**EXERCISE DESCRIPTION**
Show all lines from the data that include the word "Collapse".

**Collected data**

▼▼▼

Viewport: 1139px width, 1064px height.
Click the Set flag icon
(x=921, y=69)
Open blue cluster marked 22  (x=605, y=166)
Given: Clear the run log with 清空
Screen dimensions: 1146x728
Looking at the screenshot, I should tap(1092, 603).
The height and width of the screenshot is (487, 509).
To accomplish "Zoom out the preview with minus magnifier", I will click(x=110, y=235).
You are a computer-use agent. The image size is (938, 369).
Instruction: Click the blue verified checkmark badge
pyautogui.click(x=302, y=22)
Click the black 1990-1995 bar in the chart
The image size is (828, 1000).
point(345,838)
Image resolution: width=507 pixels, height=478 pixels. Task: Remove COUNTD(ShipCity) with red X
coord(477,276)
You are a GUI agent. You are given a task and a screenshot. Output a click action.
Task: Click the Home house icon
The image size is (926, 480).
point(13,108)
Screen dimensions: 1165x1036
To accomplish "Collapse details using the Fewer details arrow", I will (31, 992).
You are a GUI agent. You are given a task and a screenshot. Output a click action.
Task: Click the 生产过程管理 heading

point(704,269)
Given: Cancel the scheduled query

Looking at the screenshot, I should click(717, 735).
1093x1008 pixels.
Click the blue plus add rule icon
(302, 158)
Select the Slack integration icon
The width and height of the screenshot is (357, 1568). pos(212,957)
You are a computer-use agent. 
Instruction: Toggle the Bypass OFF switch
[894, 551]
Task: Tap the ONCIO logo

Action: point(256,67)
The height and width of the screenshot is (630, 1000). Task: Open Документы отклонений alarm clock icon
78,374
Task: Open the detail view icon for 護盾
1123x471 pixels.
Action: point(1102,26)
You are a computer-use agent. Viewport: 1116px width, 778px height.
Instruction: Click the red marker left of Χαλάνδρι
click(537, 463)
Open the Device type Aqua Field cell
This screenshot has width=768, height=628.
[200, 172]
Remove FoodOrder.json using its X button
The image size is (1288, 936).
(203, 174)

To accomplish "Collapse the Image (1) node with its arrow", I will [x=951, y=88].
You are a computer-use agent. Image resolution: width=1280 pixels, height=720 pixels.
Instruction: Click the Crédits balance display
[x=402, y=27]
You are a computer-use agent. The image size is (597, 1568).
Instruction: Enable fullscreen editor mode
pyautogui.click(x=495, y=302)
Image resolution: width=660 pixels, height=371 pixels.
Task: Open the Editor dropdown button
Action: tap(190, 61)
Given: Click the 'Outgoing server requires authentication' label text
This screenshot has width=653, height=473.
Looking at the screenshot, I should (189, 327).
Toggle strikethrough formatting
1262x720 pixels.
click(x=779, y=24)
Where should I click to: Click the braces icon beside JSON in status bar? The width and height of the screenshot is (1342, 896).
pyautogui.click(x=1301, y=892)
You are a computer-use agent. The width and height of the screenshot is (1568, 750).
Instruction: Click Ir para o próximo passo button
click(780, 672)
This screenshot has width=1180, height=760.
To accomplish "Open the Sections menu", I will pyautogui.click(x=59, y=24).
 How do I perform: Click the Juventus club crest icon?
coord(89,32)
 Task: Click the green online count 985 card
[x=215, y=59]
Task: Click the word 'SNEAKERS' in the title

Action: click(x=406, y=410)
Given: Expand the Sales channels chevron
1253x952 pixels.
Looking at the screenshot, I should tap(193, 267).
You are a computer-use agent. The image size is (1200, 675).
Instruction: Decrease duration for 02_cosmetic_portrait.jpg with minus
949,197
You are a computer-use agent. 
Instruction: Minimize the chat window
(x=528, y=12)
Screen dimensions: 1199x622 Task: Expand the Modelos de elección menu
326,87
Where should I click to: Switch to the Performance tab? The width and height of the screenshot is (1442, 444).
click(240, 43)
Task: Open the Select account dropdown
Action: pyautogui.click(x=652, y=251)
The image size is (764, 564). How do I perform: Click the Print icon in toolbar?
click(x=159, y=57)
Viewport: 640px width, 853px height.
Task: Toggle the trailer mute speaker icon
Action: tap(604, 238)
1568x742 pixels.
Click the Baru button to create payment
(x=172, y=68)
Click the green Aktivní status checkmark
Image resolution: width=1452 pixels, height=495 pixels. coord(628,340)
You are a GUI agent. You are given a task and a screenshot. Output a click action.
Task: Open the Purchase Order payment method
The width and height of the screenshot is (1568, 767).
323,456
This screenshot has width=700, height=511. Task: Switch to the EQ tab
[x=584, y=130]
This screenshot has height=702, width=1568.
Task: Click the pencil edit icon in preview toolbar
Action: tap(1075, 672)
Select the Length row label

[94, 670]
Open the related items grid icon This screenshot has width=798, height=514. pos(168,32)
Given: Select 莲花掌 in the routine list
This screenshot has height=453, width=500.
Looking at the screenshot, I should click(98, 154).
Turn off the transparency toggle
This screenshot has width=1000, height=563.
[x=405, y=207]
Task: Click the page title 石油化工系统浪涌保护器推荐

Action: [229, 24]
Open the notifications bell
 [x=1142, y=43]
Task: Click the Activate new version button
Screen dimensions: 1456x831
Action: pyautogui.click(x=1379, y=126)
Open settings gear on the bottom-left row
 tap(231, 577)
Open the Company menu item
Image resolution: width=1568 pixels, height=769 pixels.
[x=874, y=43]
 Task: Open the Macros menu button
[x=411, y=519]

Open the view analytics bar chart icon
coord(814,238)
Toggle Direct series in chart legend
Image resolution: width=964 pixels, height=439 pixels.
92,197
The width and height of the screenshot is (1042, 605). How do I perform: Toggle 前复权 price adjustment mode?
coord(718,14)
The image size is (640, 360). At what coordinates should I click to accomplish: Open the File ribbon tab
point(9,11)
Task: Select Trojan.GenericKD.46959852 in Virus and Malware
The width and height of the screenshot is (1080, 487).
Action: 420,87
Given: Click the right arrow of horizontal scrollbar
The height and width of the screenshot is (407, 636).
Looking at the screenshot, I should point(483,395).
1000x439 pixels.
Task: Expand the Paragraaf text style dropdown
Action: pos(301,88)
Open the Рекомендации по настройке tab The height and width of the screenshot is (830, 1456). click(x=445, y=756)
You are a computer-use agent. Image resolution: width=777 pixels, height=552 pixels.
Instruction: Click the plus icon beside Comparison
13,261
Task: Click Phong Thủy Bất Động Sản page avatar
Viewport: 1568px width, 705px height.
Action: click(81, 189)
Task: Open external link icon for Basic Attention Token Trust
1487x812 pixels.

▲▲▲

**ANSWER TO THIS TASK**
To accomplish "Collapse details using the Fewer details arrow", I will (31, 992).
To accomplish "Collapse the Image (1) node with its arrow", I will [x=951, y=88].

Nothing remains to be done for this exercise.